Mango malformation disease (MMD) is one of the most important diseases that have defied proper understanding and management strategy. The disease is characterized by malformation of vegetative shoots and inflorescences, causing 50–60 % economic losses to nursery and young bearing trees. This study focuses on floral malformation (FM), as it is the most serious concern affecting the flowering and fruiting. The causal agents of floral malformation have been highly debated and Koch postulates could only be partially proven with Fusarium mangiferae. The current modern tools approaches such as metagenomic and metabolomic methods provide robust data for associated pathogen diversity and their metabolites within the malformed mango panicle (MP). Whole metagenome analysis of malformed panicles (cv. Beauty Maclean) showing characteristic symptoms were compared with healthy normal panicle described as control (C), that revealed maximum OTUs representing Fusarium mangiferae, followed by F. proliferatum, F. verticilloides, F. oxysporum and Giberrella fujikorrii. Functional analysis predicted Polyketide synthase gene (FUM1a) involved in Fumonisin/Fusaric acid biosynthesis.
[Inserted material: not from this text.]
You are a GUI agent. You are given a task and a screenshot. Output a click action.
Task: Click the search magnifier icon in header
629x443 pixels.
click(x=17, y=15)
Pathway analysis showed unique key regulators of fungal pathogenicity viz., glucosylceramidase, chitin deacetylase etc. in the malformed tissue. Upregulated urea carboxylase and mercuric reductase in the MP sample only raises interesting questions on chemical impact on predisposition of MMD. Zn-peptidases, dipeptidases and cyanide permease were also identified in MP which is involved in fungal virulence and cyanide toxicity induced by Fusarium complex. These results confirm Fusarium complex (Fusarium mangiferae, F. proliferatum, F. verticilloides) as incitants of FM. This was corroborated by standard semi-quantitative PCR and quantitative real time PCR (q-RT-PCR) assay using FUM1a gene in MP and C in three mango cultivars. Differential metabolite analysis through gas chromatography-mass spectrometry (GC-MS) based volatile organic compounds (VOC) detected upregulation of metabolites such as esters and methyl esters of fatty acids that implicate induction of jasmonic acid and fatty acid pathways, fumonisin production and suppression of resistance metabolites in the malformed samples. This study gives clues to understand the genetic and molecular events related to the disease etiology besides confirming the incitant of MMD as Fusarium complex.